Stated exercise: Reproduce every line of the records below with no changes at all.

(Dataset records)
-- Begin --

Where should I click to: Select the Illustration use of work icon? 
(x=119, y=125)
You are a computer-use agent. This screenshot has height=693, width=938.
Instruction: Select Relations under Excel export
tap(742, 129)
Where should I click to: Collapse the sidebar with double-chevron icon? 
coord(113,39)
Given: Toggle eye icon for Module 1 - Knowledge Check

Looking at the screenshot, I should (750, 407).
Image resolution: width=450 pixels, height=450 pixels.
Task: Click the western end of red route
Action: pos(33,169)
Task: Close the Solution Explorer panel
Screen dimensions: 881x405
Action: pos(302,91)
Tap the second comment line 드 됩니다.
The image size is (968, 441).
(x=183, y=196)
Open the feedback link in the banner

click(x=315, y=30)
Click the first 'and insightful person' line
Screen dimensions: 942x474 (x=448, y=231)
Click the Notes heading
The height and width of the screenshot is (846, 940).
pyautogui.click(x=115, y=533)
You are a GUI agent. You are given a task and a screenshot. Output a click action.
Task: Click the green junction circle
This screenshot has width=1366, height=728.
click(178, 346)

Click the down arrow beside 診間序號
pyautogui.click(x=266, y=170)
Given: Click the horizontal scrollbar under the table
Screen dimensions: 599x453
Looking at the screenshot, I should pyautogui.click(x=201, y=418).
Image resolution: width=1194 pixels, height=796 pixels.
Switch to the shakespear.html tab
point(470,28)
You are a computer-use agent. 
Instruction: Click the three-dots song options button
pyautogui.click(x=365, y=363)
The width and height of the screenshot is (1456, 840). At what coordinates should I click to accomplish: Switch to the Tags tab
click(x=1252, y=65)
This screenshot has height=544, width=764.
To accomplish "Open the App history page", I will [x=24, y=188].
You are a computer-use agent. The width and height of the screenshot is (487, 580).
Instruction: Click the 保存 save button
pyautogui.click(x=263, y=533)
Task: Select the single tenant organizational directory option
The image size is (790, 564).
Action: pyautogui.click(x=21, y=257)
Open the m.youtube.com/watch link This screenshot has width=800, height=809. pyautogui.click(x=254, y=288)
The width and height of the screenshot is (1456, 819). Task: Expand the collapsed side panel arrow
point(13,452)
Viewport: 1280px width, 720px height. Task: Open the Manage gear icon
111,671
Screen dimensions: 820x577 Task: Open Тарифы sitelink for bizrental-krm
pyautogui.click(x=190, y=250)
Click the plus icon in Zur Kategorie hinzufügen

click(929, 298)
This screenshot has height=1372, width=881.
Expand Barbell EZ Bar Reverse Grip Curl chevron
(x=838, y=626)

-- End --

Solution below:
Where should I click to: Select the Illustration use of work icon? 
(x=119, y=125)
You are a computer-use agent. This screenshot has height=693, width=938.
Instruction: Select Relations under Excel export
tap(742, 129)
Where should I click to: Collapse the sidebar with double-chevron icon? 
coord(113,39)
Given: Toggle eye icon for Module 1 - Knowledge Check

Looking at the screenshot, I should (750, 407).
Image resolution: width=450 pixels, height=450 pixels.
Task: Click the western end of red route
Action: pos(33,169)
Task: Close the Solution Explorer panel
Screen dimensions: 881x405
Action: pos(302,91)
Tap the second comment line 드 됩니다.
The image size is (968, 441).
(x=183, y=196)
Open the feedback link in the banner

click(x=315, y=30)
Click the first 'and insightful person' line
Screen dimensions: 942x474 (x=448, y=231)
Click the Notes heading
The height and width of the screenshot is (846, 940).
pyautogui.click(x=115, y=533)
You are a GUI agent. You are given a task and a screenshot. Output a click action.
Task: Click the green junction circle
This screenshot has width=1366, height=728.
click(178, 346)

Click the down arrow beside 診間序號
pyautogui.click(x=266, y=170)
Given: Click the horizontal scrollbar under the table
Screen dimensions: 599x453
Looking at the screenshot, I should pyautogui.click(x=201, y=418).
Image resolution: width=1194 pixels, height=796 pixels.
Switch to the shakespear.html tab
point(470,28)
You are a computer-use agent. 
Instruction: Click the three-dots song options button
pyautogui.click(x=365, y=363)
The width and height of the screenshot is (1456, 840). At what coordinates should I click to accomplish: Switch to the Tags tab
click(x=1252, y=65)
This screenshot has height=544, width=764.
To accomplish "Open the App history page", I will [x=24, y=188].
You are a computer-use agent. The width and height of the screenshot is (487, 580).
Instruction: Click the 保存 save button
pyautogui.click(x=263, y=533)
Task: Select the single tenant organizational directory option
The image size is (790, 564).
Action: pyautogui.click(x=21, y=257)
Open the m.youtube.com/watch link This screenshot has width=800, height=809. pyautogui.click(x=254, y=288)
The width and height of the screenshot is (1456, 819). Task: Expand the collapsed side panel arrow
point(13,452)
Viewport: 1280px width, 720px height. Task: Open the Manage gear icon
111,671
Screen dimensions: 820x577 Task: Open Тарифы sitelink for bizrental-krm
pyautogui.click(x=190, y=250)
Click the plus icon in Zur Kategorie hinzufügen

click(929, 298)
This screenshot has height=1372, width=881.
Expand Barbell EZ Bar Reverse Grip Curl chevron
(x=838, y=626)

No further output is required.